Gelons la taxe sur l’alcool

Il y a quelques semaines à peine, on a demandé au premier ministre Trudeau si les Canadiens pouvaient s’attendre à des augmentations d’impôts pour aider à payer la hausse fulgurante des dépenses gouvernementales en réponse à la pandémie de la COVID-19.  Les Canadiens et les entreprises ont poussé un soupir de soulagement lorsqu’il a déclaré, « Non. La dernière chose dont les Canadiens ont besoin, c’est d’une hausse d’impôt. »

Malgré la déclaration du premier ministre, les Canadiens et les entreprises de restauration et d’hôtellerie en difficulté devraient être touchés par une augmentation des taxes sur la bière, le vin et les spiritueux le 1er avril prochain. Cependant, cette augmentation n’est pas seulement prévue pour l’année prochaine, mais aussi pour le 1er avril de chaque année, en raison de la taxe ascenseur sur l’alcool.

Vous ne savez pas ce qu’est la taxe ascenseur sur l’alcool? L’ancien ministre des Finances, M. Morneau, l’a introduit dans le budget 2017 lorsque le gouvernement a décidé qu’à l’avenir, il augmenterait automatiquement les droits d’indexation sur la bière, le vin et les spiritueux chaque année, à jamais. La mesure a été adoptée sans aucune analyse économique à l’appui et signifie que les futures augmentations ne sont pas soumises à un examen parlementaire.

Lorsque la mesure a été proposée pour la première fois, les brasseurs, les vignerons et les distillateurs canadiens ont fait savoir de façon claire au gouvernement qu’un mécanisme permanent d’augmentation des taxes qui singularise leur industrie et ne tient pas compte des conditions économiques était une mauvaise idée. Passons en 2020 et nous constatons directement le problème d’une hausse automatique des taxes qui ne tient pas compte des difficultés économiques que connaissent les entreprises. 

Les conséquences de la pandémie ont été particulièrement dévastatrices pour l’industrie hôtelière canadienne, notamment pour les dizaines de milliers de bars et de restaurants canadiens qui dépendent de la vente d’alcool. Les choses vont si mal qu’une enquête de la Chambre de commerce du Canada a révélé que près de 60 % des restaurants canadiens pourraient faire faillite dans les trois prochains mois. C’est sans aucun doute le pire moment pour forcer ces entreprises à augmenter les prix de l’alcool. Et pourtant, l’augmentation de la taxe ascenseur va de l’avant avec une nouvelle augmentation des droits d’indexation le 1er avril 2021.

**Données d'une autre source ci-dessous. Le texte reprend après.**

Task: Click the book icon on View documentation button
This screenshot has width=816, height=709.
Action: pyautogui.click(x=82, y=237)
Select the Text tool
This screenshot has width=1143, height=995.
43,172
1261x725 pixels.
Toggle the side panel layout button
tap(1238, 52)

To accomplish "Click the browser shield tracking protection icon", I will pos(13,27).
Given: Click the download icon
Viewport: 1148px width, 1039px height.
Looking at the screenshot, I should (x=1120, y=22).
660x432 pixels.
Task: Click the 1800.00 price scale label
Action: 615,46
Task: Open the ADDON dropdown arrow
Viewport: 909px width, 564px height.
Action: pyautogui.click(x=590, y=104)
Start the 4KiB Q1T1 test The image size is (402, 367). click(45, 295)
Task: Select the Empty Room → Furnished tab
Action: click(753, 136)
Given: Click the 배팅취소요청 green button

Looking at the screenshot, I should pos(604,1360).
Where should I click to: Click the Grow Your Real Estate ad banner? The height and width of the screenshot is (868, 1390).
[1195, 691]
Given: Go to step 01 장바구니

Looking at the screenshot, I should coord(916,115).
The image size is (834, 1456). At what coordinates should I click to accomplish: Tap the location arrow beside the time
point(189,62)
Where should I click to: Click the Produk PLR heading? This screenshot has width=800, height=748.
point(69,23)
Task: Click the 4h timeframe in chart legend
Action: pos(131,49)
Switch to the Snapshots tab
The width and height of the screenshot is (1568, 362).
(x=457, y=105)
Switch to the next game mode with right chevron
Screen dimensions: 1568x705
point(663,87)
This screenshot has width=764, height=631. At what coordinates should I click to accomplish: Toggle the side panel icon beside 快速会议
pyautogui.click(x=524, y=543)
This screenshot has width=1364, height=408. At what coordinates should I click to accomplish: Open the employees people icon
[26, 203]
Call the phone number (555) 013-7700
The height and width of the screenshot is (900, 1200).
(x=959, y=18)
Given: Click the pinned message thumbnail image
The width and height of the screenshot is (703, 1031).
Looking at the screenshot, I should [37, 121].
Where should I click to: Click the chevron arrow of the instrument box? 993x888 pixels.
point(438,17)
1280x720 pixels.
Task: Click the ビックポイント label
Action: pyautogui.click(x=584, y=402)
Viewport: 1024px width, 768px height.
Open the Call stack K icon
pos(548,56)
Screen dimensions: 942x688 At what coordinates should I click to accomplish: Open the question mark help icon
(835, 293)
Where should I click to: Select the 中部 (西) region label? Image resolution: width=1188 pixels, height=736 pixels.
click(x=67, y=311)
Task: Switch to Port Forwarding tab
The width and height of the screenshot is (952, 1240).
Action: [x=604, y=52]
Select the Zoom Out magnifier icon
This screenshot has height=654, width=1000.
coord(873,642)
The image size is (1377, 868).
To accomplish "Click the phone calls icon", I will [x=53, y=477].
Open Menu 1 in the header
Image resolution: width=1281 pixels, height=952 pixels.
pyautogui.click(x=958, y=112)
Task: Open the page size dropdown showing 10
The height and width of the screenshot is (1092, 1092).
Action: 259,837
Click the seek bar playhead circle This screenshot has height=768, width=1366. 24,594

Le mardi 15 septembre, la Chambre de commerce du Canada a lancé la campagne « Gelons la taxe ascenseur sur l’alcool » pour soutenir les restaurants, bars, producteurs d’alcool et tous leurs fournisseurs canadiens pendant cette période difficile. Le message de la campagne est simple : nous voulons que le gouvernement fédéral abroge la taxe ascenseur sur l’alcool. Si vous convenez que le moment est mal choisi pour augmenter les taxes sur l’alcool pour les Canadiens et les restaurants et bars canadiens, nous vous encourageons à soutenir notre campagne, visitez le site gelonslataxesurlalcool.ca pour savoir comment participer. 

Nous sommes d’accord avec le premier ministre pour dire que la dernière chose dont les Canadiens ont besoin, c’est d’une augmentation des taxes en ce moment. Il est temps que les actions du gouvernement reflètent ces paroles en abrogeant la taxe ascenseur sur l’alcool.